The Damascus-clad AUS-10 option needs its own check. Around 18 Yangjiang factories we track now quote San Mai construction with an AUS-10 core and 67-layer Damascus cladding, usually alternating 304 and 316L stainless or a nickel-manganese pattern-welded outer. The AUS-10 core does the cutting. The cladding sells the knife on the shelf and supports the retail markup. At 500 units, the $14.50-$17.80 FOB price can place a chef knife into an $89-$129 retail slot with workable margin. Check the bonding process before you approve PP samples. We’ve seen this go sideways when a supplier used pattern-rolled sheet stock instead of vacuum-forged billet; after sharpening to 15 degrees per side, the edge junction showed a 0.3mm bright line and two samples started to delaminate under a brass rod flex test.
The 4 QC Checkpoints That Catch Batch Failures
An AQL 2.5 general inspection on a 500-knife shipment catches the easy misses: blade scratches under a 600-lux bench light and handle gaps a 0.05mm feeler gauge can enter. It will not catch the problems that come back after six months in a home kitchen. Under-hardened blades roll at the edge. Bad edge geometry makes Aus-10 cut like a cheap stamped blade. Weak handle bonding opens after hot wash and cold storage cycles. We have seen this go sideways on reorders when the buyer only asked for a final inspection report. Wrong question. Four checkpoints belong in the QC protocol, with dated records tied to the grinding line belt change, furnace batch, assembly bench sign-off, and packing-table scan.

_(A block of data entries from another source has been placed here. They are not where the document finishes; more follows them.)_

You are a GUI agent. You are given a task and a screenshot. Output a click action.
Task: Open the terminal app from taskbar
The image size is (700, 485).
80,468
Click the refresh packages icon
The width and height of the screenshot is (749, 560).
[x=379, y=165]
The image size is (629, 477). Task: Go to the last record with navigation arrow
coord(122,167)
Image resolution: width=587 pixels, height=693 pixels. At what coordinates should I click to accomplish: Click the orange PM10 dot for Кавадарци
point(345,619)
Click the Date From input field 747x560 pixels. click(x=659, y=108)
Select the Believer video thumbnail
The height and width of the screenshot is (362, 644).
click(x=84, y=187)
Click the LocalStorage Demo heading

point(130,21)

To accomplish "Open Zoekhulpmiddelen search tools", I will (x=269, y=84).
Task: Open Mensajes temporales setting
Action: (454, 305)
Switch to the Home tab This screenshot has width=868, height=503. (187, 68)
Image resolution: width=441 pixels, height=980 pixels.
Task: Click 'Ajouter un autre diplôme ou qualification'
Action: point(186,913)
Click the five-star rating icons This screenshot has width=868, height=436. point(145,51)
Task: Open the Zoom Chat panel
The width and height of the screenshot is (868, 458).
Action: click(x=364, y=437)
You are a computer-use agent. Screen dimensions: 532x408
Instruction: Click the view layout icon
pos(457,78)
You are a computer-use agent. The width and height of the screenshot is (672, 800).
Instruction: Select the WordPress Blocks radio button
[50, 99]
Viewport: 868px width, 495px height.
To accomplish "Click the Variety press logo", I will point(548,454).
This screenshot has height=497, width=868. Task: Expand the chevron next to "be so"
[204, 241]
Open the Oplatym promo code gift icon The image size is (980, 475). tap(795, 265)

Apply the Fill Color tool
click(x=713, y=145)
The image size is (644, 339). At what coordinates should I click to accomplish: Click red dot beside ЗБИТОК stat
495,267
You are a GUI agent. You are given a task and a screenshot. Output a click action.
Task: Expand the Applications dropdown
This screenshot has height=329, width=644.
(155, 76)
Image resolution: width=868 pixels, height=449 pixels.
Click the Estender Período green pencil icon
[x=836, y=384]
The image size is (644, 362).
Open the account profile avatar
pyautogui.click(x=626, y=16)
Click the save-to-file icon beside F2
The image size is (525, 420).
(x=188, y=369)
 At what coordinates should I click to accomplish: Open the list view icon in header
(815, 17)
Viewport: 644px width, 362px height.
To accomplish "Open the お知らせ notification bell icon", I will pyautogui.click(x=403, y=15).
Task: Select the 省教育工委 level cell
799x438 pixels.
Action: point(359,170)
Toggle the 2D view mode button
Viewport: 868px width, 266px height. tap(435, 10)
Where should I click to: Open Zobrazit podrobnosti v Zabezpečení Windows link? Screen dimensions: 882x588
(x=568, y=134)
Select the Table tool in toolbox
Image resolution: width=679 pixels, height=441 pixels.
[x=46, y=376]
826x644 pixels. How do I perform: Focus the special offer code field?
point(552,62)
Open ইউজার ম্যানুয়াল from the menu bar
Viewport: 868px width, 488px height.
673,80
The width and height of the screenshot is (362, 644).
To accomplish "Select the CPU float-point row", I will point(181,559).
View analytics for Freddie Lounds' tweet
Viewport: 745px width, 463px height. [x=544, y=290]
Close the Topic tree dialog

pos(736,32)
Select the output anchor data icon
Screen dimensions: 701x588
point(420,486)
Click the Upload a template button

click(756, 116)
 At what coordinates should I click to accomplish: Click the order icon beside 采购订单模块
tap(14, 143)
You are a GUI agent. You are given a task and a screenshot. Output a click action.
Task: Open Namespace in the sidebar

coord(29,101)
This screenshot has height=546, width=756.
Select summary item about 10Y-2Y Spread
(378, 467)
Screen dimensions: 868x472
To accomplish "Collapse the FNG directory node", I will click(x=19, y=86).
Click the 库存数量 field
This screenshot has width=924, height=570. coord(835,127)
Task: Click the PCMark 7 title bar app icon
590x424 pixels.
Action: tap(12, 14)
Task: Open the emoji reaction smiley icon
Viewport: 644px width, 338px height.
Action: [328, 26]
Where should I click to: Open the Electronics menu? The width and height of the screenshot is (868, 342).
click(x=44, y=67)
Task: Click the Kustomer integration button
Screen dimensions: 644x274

Checkpoint 1: Post-heat-treatment hardness verification. Before any blade goes to handle assembly, QC should pull a random sample of 5-8% of the batch (minimum 20 pieces for a 500-unit order) and test Rockwell hardness at three blade positions: 10mm from the tip, mid-blade, and 15mm from the heel. Acceptable range: 59-60 HRC with no single reading below 58 or above 61. Tight window. If the standard deviation across the sample exceeds 0.8 HRC, reject the batch; that usually points to furnace hot spots, mixed tray loading, or quench tank temperature drifting 6°C during the run. We run the HRC tester before scale fitting because rejected bare blades cost less than rejected finished knives. Ask for the dated test report, then match the serial numbers to the blade tray tag.
Checkpoint 2: Edge geometry and symmetry. Use a laser goniometer or a calibrated edge protractor on the same sample set. For a chef knife, the edge angle should be 15-18° per side with no more than 1° variance. Behind-the-edge thickness should match the spec sheet within ±0.03mm. The buyer flagged this on a 240mm chef knife once: the left bevel looked 1.8mm wider than the right under 3x magnification, even though the carton passed visual inspection. Off-center grinds cause returns from retail customers who know knives. Set zero tolerance for visible asymmetry under 3x magnification, and make the grinding line record the operator name plus belt grit for that batch.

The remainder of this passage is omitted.